* start TEXT PASSAGE *
My Halloween and Horror Library

I organized this page into sections based on the medium of each work.  It's probably a misnomer to call it my library since I include books I have since sold, but it's Halloween-related and horror literature I've read and/or have (and plan to read, in some cases), so it's my past, present, future (and electronic) Halloween and Horror library.  (Yes, I have other books than these, but no one looking up this page wants a list of the home-improvement books, for example.)


Barnes and Noble Collectible Classics series


Short story anthologies

HP Lovecraft

He gets his own section because there's just too much to spread around into other sections otherwise.  Admittedly, there are still references to these and a few other Lovecraft-related pieces elsewhere on this page because I'm torn between the choice of gathering them all in one place under this heading or leaving them under their own by medium/genre.  If you're interested in collecting Lovecraft (and related) books, check out my page about A Lovecraft Library.

Influences and influencers
The Cthulhu Mythos

I tried to organize this list better (e.g., sci-fi anthologies, collections by author, built around specific stories, etc.), but there's a lot out there.  In fact, here's a list.
* end TEXT PASSAGE *
* start RECORD SET *
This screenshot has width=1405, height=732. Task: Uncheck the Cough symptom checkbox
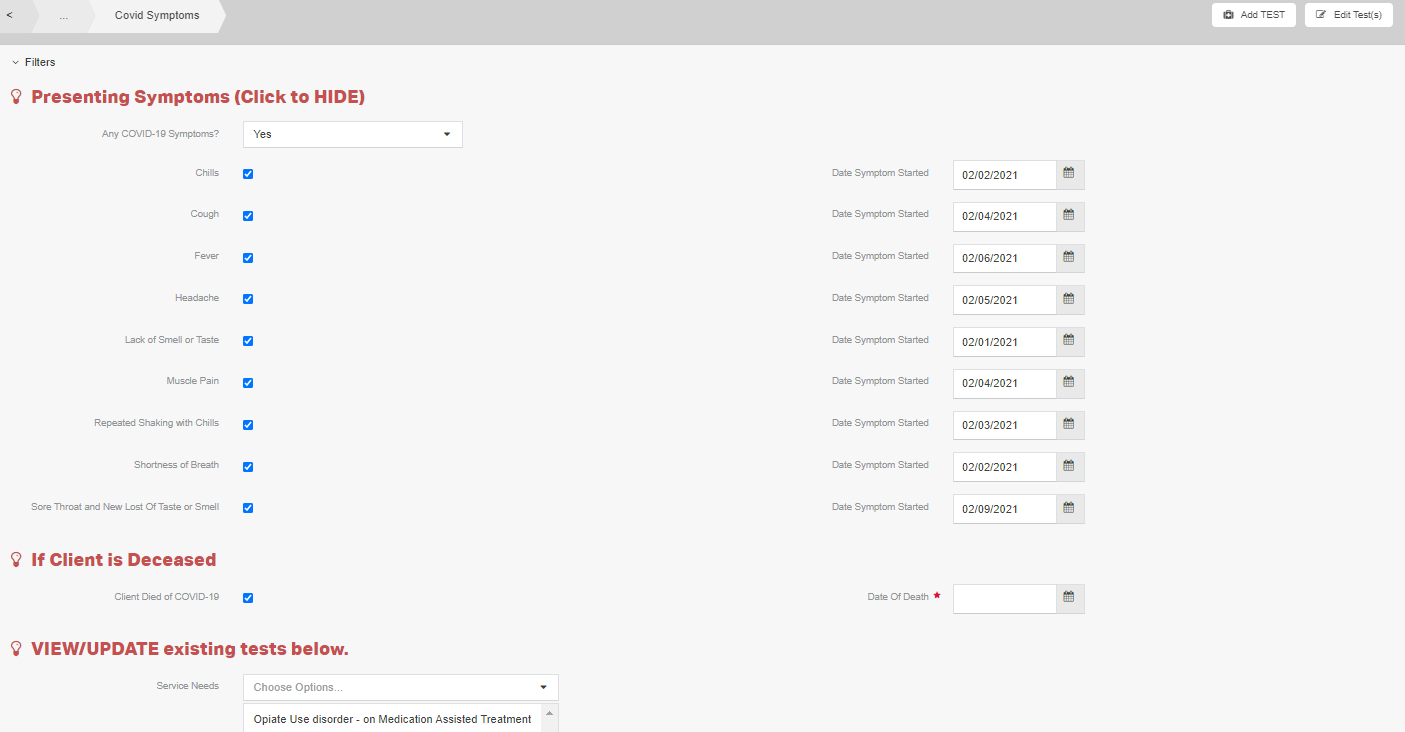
* end RECORD SET *
* start RECORD SET *
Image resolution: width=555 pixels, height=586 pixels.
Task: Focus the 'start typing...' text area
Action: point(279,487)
* end RECORD SET *
JOBS
• 1. According to the Halloween and horror library page, why does HP Lovecraft get his own section?
• 2. List every section heading that follows the title of the Halloween and horror library page.

LIST OF SOLUTIONS
• 1. There is too much of his work to spread around into other sections otherwise.

• 2.
- Barnes and Noble Collectible Classics series
- Short story anthologies
- HP Lovecraft
- Influences and influencers
- The Cthulhu Mythos